Consent is also required if the employer plans to process other employee data (for example, contact details - cell phone number, email address).

About consent to the transfer of data.

In addition to consent to the processing of data, the operator must obtain the consent of the employee to transfer them to third parties (including for commercial purposes), which follows from par. 2, 3 h. 1 tbsp. 88 of the Labor Code of the Russian Federation. This consent also clearly states what kind of operations with personal data the employer performs and what their purpose is.

Note:

The operator must warn third parties that personal data can only be used for the purposes for which they are reported, and require these persons to confirm that this rule has been observed (paragraph 4, part 1, article 88 of the Labor Code of the Russian Federation).

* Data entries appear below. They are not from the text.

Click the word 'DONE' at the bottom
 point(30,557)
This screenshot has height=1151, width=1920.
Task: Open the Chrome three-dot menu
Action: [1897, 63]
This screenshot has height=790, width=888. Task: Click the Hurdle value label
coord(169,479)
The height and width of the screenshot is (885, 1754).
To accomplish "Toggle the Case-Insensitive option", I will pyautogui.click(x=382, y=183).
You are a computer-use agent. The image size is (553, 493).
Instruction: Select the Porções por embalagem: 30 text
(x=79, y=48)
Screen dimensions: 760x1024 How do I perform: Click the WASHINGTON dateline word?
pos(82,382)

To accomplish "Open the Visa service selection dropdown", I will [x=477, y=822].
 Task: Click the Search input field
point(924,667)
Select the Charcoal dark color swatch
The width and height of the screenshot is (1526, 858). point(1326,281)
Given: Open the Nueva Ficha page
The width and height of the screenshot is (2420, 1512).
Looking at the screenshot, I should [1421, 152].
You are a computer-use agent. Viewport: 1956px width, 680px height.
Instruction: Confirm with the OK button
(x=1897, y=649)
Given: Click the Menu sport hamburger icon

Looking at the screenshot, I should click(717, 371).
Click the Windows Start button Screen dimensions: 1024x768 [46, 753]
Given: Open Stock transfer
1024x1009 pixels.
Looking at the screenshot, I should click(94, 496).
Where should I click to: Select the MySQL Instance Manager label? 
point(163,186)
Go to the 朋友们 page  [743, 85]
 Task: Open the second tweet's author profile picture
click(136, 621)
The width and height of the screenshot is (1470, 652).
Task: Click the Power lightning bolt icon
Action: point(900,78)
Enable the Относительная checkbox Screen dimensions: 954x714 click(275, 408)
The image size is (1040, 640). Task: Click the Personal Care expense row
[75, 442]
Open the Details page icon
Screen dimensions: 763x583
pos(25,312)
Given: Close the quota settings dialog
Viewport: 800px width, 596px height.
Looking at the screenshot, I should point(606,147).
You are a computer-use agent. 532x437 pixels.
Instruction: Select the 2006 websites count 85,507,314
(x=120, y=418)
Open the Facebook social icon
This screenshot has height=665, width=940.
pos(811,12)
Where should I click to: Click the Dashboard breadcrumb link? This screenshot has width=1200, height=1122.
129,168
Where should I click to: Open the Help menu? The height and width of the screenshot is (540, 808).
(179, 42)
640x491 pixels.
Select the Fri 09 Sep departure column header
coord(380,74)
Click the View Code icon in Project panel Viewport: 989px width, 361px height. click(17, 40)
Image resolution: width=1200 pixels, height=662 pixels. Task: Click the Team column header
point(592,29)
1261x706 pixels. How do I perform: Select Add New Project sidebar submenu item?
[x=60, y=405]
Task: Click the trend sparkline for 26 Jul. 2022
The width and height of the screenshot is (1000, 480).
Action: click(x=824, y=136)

In some cases, the employee's consent to the transfer of personal data to third parties is not required. Let's present these cases in the table.

Consent is not issued when data is transferred*

Source

To third parties in order to prevent a threat to the life and health of an employee

Paragraph 2 of Art. 88 of the Labor Code of the Russian Federation, para. 1 p. 4 Clarifications of Roskomnadzor

To off-budget funds

Paragraph 15, part 2, art. 22 of the Labor Code of the Russian Federation, para. 3 p. 4 Clarifications of Roskomnadzor

To tax authorities and military commissariats

Subparagraphs 1, 2, 4, paragraph 3 of Art. 24 of the Tax Code of the Russian Federation, par. 5 p. 4 Clarifications of Roskomnadzor

On request trade unions in order to control compliance with labor legislation by the employer

Article 370 of the Labor Code of the Russian Federation, para. 5 p. 4 Clarifications of Roskomnadzor

At the motivated request of the prosecutor's office and law enforcement agencies

Paragraph 7 p. 4 of the Clarification of Roskomnadzor

At the request of state labor inspectors when they carry out supervisory and control activities

Paragraph 3, part 1, art. 357 of the Labor Code of the Russian Federation, para. 7 p. 4 Clarifications of Roskomnadzor

To the authorities and organizations that must be notified of a serious accident, including a fatal one

Paragraph 5 of Art. 228 of the Labor Code of the Russian Federation

* Family members, Insurance companies, credit institutions, charity organisations, non-state pension funds and other similar organizations were not included in the specified list of third parties. Therefore, the operator has the right to transfer the personal data of the employee to the mentioned persons only with his written consent.

"On Amendments to the Code of the Russian Federation on Administrative Offenses".

The text of the normative act is published in "Acts and comments for the accountant", No. 3, 2017.

"About personal data".

See the Decree of the FAS SKO dated March 11, 2014 in case No. А53-10287/2013.

Regulation on personal data, like any other local normative act approved by the head of the organization. If the organization has a representative body of workers (trade union), the designated document must be accepted subject to the requirements established by Art. 372 of the Labor Code of the Russian Federation.

“Issues relating to the processing of personal data of employees, job seekers vacancies, as well as persons in personnel reserve". Placed on the official website of the department www.rsoc.ru on 12/24/2012.